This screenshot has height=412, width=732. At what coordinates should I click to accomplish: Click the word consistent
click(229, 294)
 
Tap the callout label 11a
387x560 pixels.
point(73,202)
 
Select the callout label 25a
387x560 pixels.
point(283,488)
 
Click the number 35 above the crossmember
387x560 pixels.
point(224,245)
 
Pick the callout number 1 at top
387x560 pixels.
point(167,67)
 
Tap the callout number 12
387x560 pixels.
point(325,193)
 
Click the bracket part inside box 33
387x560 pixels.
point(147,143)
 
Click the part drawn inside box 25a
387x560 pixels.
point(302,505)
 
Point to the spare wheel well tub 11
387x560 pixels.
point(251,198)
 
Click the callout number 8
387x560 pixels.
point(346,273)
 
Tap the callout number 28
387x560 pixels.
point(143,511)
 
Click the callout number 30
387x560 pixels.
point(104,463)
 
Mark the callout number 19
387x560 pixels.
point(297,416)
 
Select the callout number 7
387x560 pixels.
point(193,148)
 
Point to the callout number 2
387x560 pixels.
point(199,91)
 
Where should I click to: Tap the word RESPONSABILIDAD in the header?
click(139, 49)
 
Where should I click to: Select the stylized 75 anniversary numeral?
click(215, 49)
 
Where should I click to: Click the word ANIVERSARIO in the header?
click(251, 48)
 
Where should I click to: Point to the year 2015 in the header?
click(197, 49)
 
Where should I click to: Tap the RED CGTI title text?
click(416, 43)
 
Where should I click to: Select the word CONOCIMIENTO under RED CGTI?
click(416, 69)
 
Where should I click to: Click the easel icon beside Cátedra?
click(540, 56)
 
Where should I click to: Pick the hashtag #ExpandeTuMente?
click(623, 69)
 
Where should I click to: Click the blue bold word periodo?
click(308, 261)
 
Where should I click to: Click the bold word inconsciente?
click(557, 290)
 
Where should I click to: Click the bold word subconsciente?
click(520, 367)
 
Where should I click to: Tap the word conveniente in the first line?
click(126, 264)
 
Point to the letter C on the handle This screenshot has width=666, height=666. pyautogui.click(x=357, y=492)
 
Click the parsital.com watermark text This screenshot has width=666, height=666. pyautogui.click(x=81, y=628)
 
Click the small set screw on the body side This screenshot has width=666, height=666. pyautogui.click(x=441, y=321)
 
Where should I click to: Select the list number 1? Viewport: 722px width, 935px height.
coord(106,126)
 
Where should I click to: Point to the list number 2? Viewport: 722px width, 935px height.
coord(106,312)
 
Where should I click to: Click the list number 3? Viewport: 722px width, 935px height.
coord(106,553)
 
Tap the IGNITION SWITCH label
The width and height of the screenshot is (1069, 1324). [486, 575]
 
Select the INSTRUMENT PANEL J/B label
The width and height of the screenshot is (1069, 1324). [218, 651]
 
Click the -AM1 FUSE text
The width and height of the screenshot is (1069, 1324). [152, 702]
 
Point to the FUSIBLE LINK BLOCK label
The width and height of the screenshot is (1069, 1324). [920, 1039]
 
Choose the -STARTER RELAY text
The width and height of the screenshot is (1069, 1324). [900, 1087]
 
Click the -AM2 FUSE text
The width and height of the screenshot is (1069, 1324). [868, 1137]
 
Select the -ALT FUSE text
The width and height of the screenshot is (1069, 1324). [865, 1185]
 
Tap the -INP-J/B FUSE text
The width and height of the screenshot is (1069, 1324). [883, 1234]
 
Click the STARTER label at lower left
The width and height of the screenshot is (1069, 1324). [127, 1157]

> **What is needed**:
Convert all the rows above into one numbered list, with each nonblank line as its own item and the blank lines dropped.

> **Answer**:
1. This screenshot has height=412, width=732. At what coordinates should I click to accomplish: Click the word consistent
2. click(229, 294)
3. Tap the callout label 11a
4. 387x560 pixels.
5. point(73,202)
6. Select the callout label 25a
7. 387x560 pixels.
8. point(283,488)
9. Click the number 35 above the crossmember
10. 387x560 pixels.
11. point(224,245)
12. Pick the callout number 1 at top
13. 387x560 pixels.
14. point(167,67)
15. Tap the callout number 12
16. 387x560 pixels.
17. point(325,193)
18. Click the bracket part inside box 33
19. 387x560 pixels.
20. point(147,143)
21. Click the part drawn inside box 25a
22. 387x560 pixels.
23. point(302,505)
24. Point to the spare wheel well tub 11
25. 387x560 pixels.
26. point(251,198)
27. Click the callout number 8
28. 387x560 pixels.
29. point(346,273)
30. Tap the callout number 28
31. 387x560 pixels.
32. point(143,511)
33. Click the callout number 30
34. 387x560 pixels.
35. point(104,463)
36. Mark the callout number 19
37. 387x560 pixels.
38. point(297,416)
39. Select the callout number 7
40. 387x560 pixels.
41. point(193,148)
42. Point to the callout number 2
43. 387x560 pixels.
44. point(199,91)
45. Where should I click to: Tap the word RESPONSABILIDAD in the header?
46. click(139, 49)
47. Where should I click to: Select the stylized 75 anniversary numeral?
48. click(215, 49)
49. Where should I click to: Click the word ANIVERSARIO in the header?
50. click(251, 48)
51. Where should I click to: Point to the year 2015 in the header?
52. click(197, 49)
53. Where should I click to: Tap the RED CGTI title text?
54. click(416, 43)
55. Where should I click to: Select the word CONOCIMIENTO under RED CGTI?
56. click(416, 69)
57. Where should I click to: Click the easel icon beside Cátedra?
58. click(540, 56)
59. Where should I click to: Pick the hashtag #ExpandeTuMente?
60. click(623, 69)
61. Where should I click to: Click the blue bold word periodo?
62. click(308, 261)
63. Where should I click to: Click the bold word inconsciente?
64. click(557, 290)
65. Where should I click to: Click the bold word subconsciente?
66. click(520, 367)
67. Where should I click to: Tap the word conveniente in the first line?
68. click(126, 264)
69. Point to the letter C on the handle This screenshot has width=666, height=666. pyautogui.click(x=357, y=492)
70. Click the parsital.com watermark text This screenshot has width=666, height=666. pyautogui.click(x=81, y=628)
71. Click the small set screw on the body side This screenshot has width=666, height=666. pyautogui.click(x=441, y=321)
72. Where should I click to: Select the list number 1? Viewport: 722px width, 935px height.
73. coord(106,126)
74. Where should I click to: Point to the list number 2? Viewport: 722px width, 935px height.
75. coord(106,312)
76. Where should I click to: Click the list number 3? Viewport: 722px width, 935px height.
77. coord(106,553)
78. Tap the IGNITION SWITCH label
79. The width and height of the screenshot is (1069, 1324). [486, 575]
80. Select the INSTRUMENT PANEL J/B label
81. The width and height of the screenshot is (1069, 1324). [218, 651]
82. Click the -AM1 FUSE text
83. The width and height of the screenshot is (1069, 1324). [152, 702]
84. Point to the FUSIBLE LINK BLOCK label
85. The width and height of the screenshot is (1069, 1324). [920, 1039]
86. Choose the -STARTER RELAY text
87. The width and height of the screenshot is (1069, 1324). [900, 1087]
88. Click the -AM2 FUSE text
89. The width and height of the screenshot is (1069, 1324). [868, 1137]
90. Select the -ALT FUSE text
91. The width and height of the screenshot is (1069, 1324). [865, 1185]
92. Tap the -INP-J/B FUSE text
93. The width and height of the screenshot is (1069, 1324). [883, 1234]
94. Click the STARTER label at lower left
95. The width and height of the screenshot is (1069, 1324). [127, 1157]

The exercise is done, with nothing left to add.